§ **What to produce**:
Print the line that contains "Select the 18 Nisan 2022 Pazartesi date", then every line after it until the entries end, exactly as they read; do not include pictures.

Stored items
- Opening Delimiter -

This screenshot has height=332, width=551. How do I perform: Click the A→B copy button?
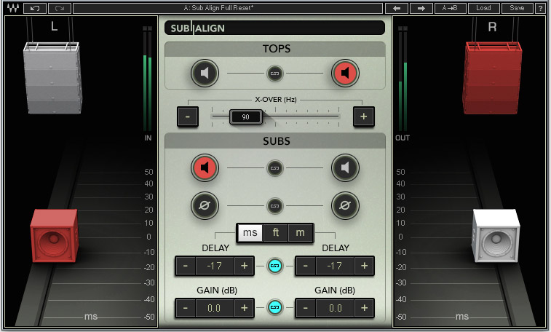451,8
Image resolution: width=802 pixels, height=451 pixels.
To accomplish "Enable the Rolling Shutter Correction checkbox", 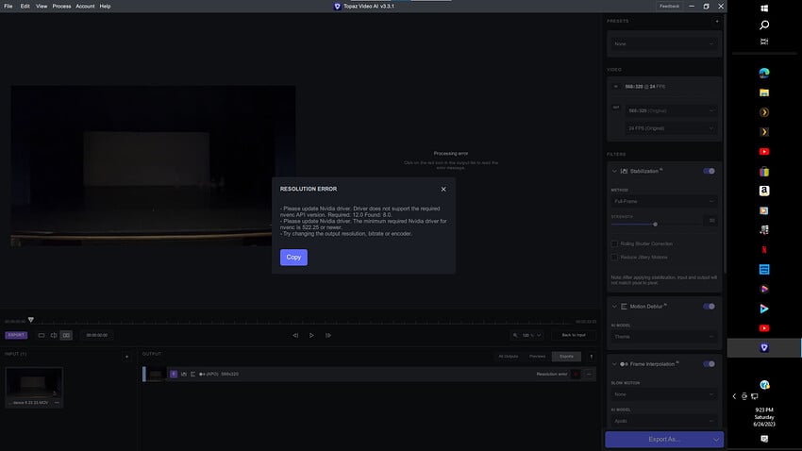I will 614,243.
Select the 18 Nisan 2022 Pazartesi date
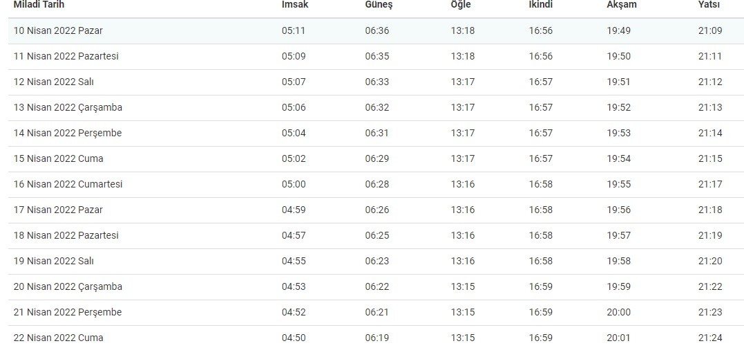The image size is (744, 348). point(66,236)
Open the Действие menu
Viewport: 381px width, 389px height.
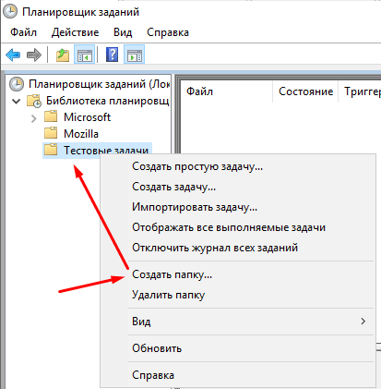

- Closing Delimiter -

§ **Expected output**:
Select the 18 Nisan 2022 Pazartesi date
The image size is (744, 348). point(66,236)
Open the Действие menu
Viewport: 381px width, 389px height.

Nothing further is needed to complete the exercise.